# Условия заданий
a: Перечислите все бедствия, названные в тексте о финале романа сразу после слов «Все пройдет».
b: Выпишите без изменений фрагмент текста о финале романа от слов «Финал Б. г.» до слов «угрожающий острый меч.».

# Исходный текст
Финал Б. г. заставляет вспомнить «звездное небо над нами и нравственный закон внутри нас» И. Канта и навеянные им рассуждения князя Андрея Болконского в романе «Война и мир» (1863–1869) Льва Николаевича Толстого (1828–1910). В предназначавшемся к опубликованию в журнале «Россия» тексте заключительные строки романа звучали так: «Над Днепром с грешной, и окровавленной, и снежной земли поднимался в черную и мрачную высь полночный крест Владимира. Издали казалось, что поперечная перекладина исчезла — слилась с вертикалью, и от этого крест превратился в угрожающий острый меч.

Но он не страшен. Все пройдет. Страдания, муки, кровь, голод

и мор. Меч исчезнет, а вот звезды останутся, когда и тени наших тел и дел не останется на земле. Звезды будут так же неизменны, так же трепетны и прекрасны. Нет ни одного человека на земле, который бы этого не знал. Так почему же мы не хотим мира, не хотим обратить свой взгляд на них? Почему?»

# Предоставленные строки

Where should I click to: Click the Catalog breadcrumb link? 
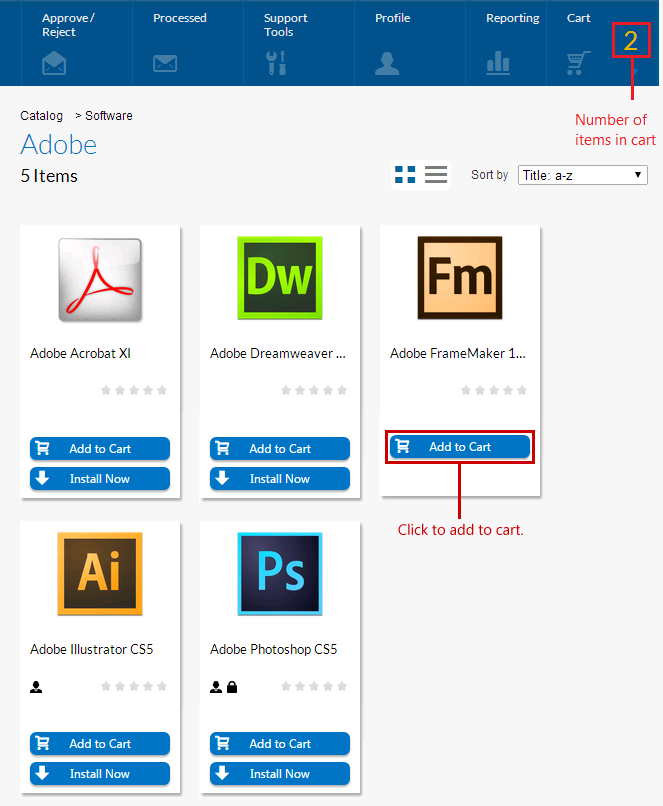tap(41, 116)
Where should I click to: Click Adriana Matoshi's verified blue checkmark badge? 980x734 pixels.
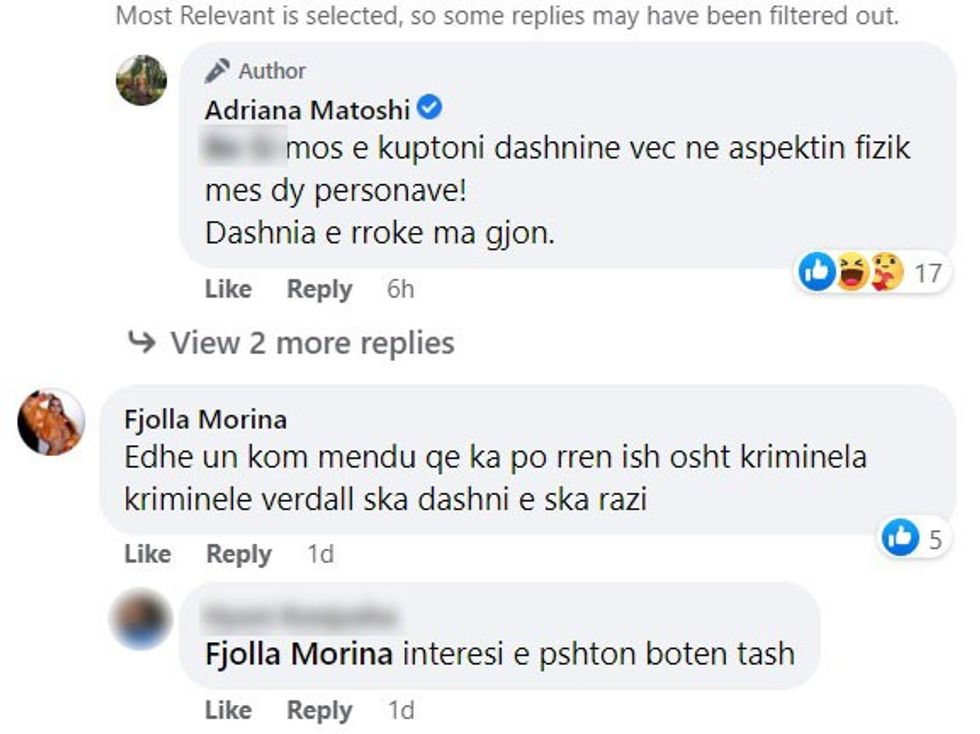click(430, 110)
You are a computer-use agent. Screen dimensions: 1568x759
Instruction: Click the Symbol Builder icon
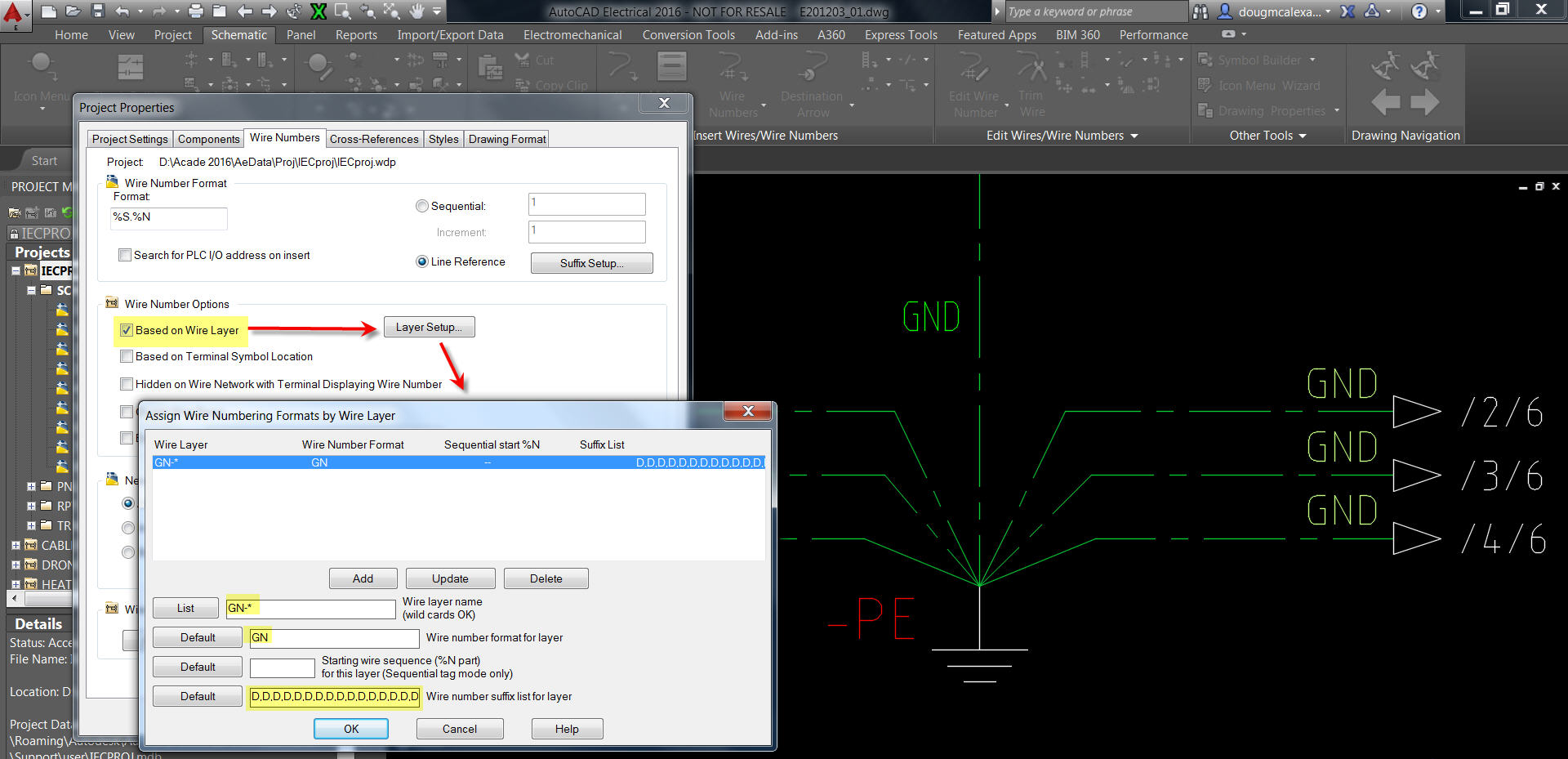click(x=1205, y=60)
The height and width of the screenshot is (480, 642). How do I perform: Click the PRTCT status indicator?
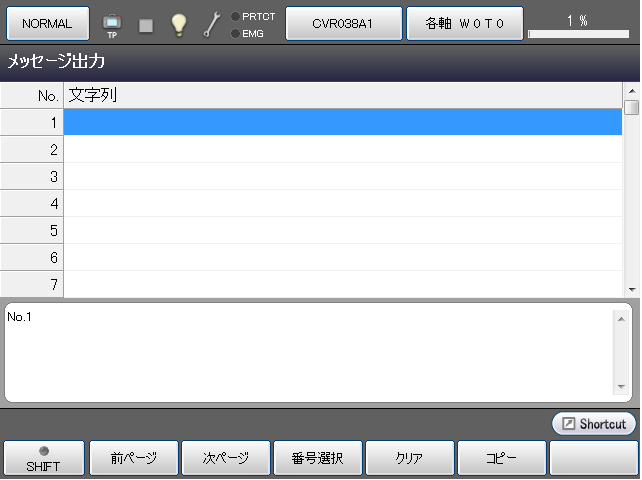tap(252, 16)
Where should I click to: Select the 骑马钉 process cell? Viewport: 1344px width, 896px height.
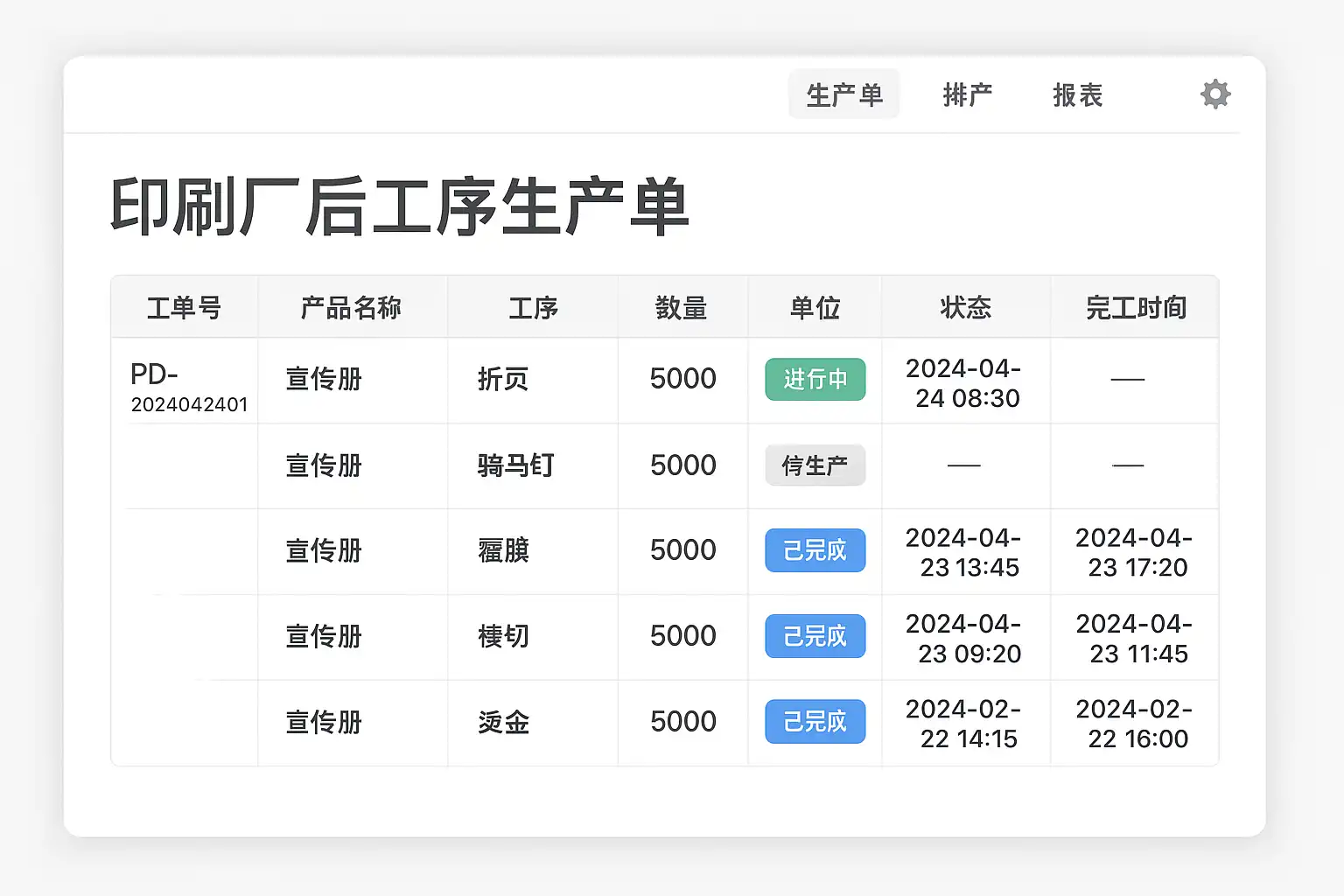coord(515,466)
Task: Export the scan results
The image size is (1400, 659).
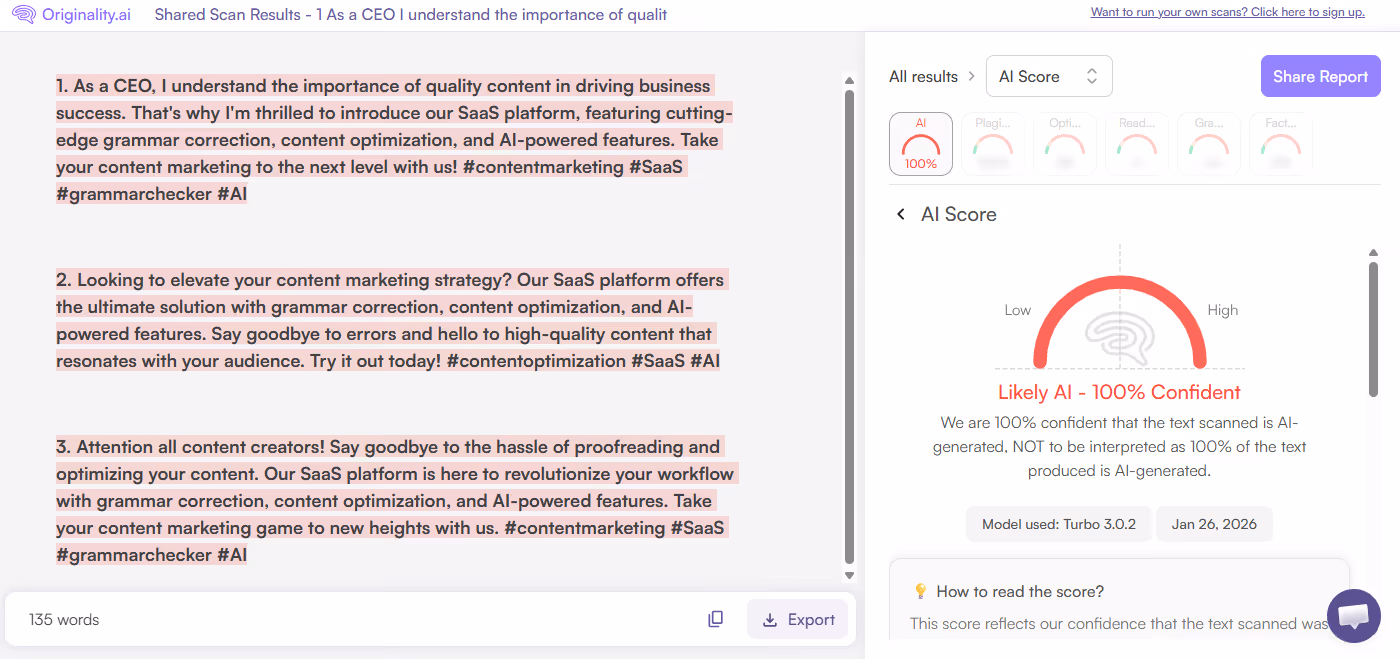Action: tap(797, 619)
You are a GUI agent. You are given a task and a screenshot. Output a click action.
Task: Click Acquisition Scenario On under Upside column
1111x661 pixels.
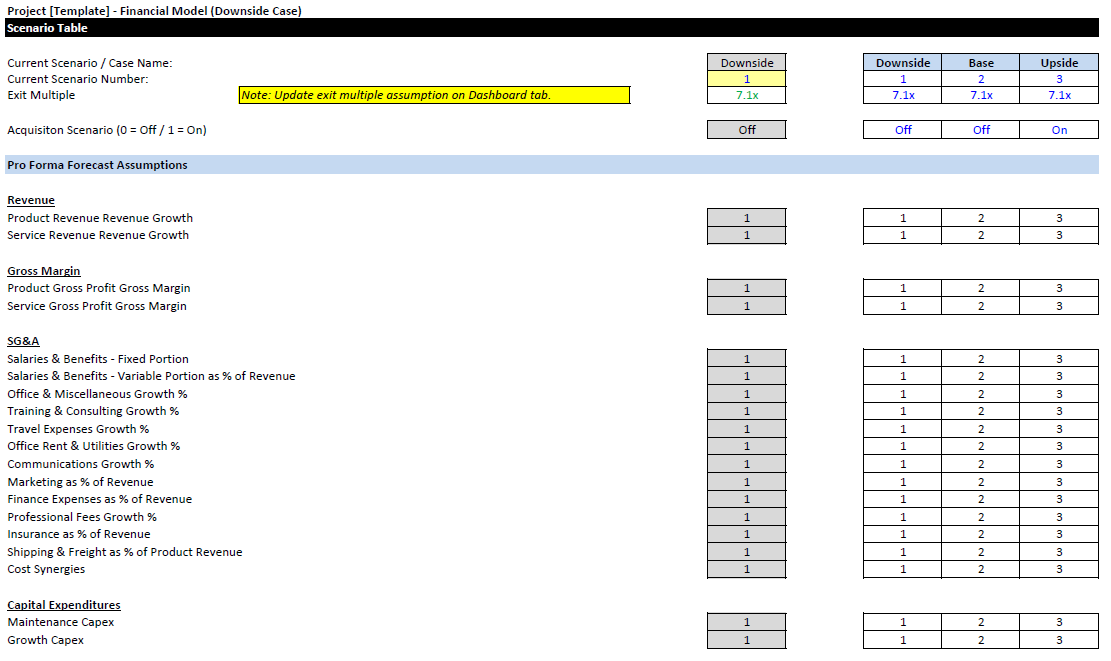coord(1059,130)
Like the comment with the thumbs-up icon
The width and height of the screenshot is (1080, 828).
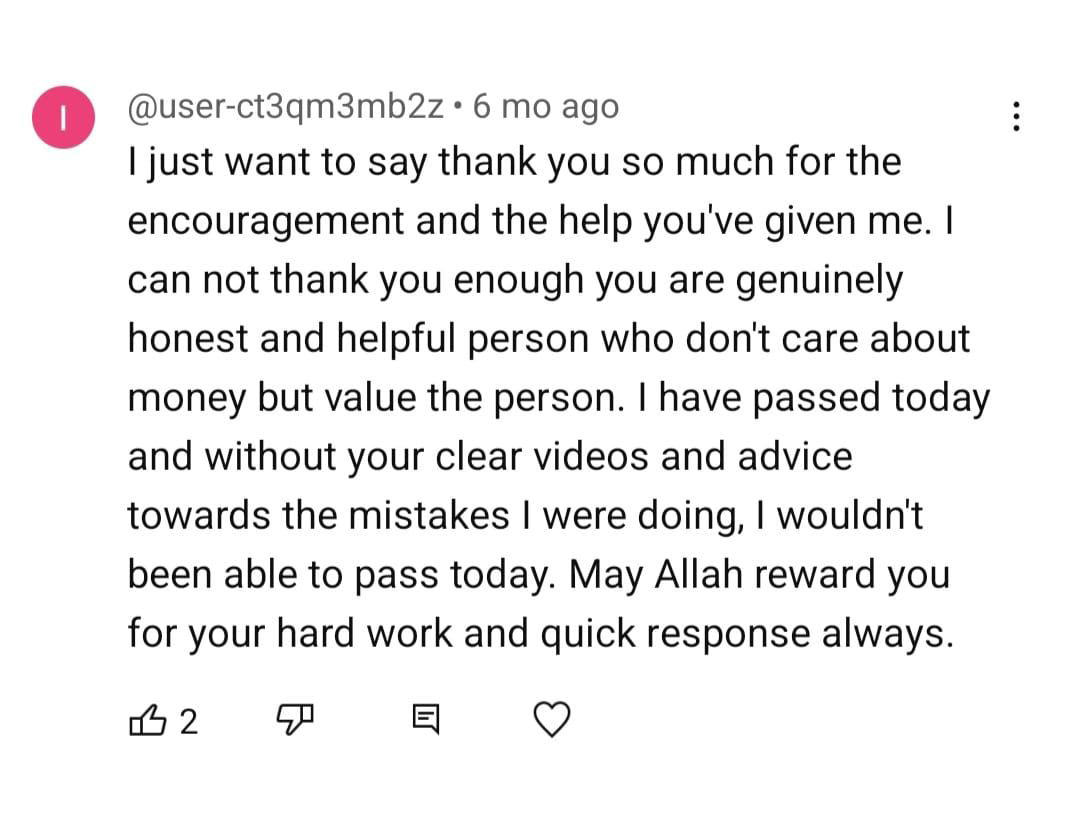(x=147, y=721)
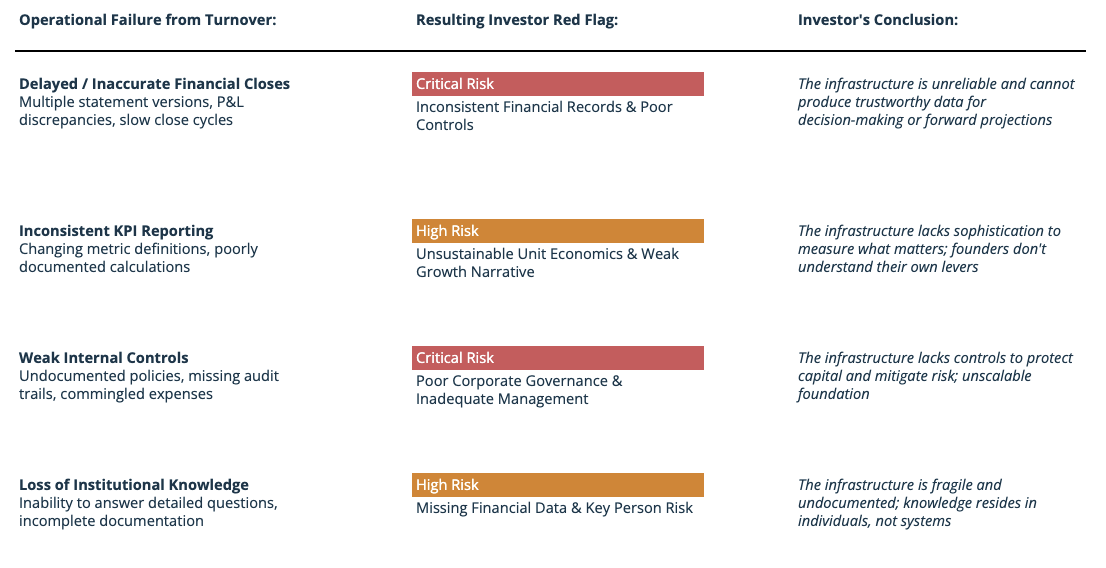Click the 'Investor's Conclusion' column header

[878, 20]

# Решения
a: Страдания, муки, кровь, голод, мор.

b:
Финал Б. г. заставляет вспомнить «звездное небо над нами и нравственный закон внутри нас» И. Канта и навеянные им рассуждения князя Андрея Болконского в романе «Война и мир» (1863–1869) Льва Николаевича Толстого (1828–1910). В предназначавшемся к опубликованию в журнале «Россия» тексте заключительные строки романа звучали так: «Над Днепром с грешной, и окровавленной, и снежной земли поднимался в черную и мрачную высь полночный крест Владимира. Издали казалось, что поперечная перекладина исчезла — слилась с вертикалью, и от этого крест превратился в угрожающий острый меч.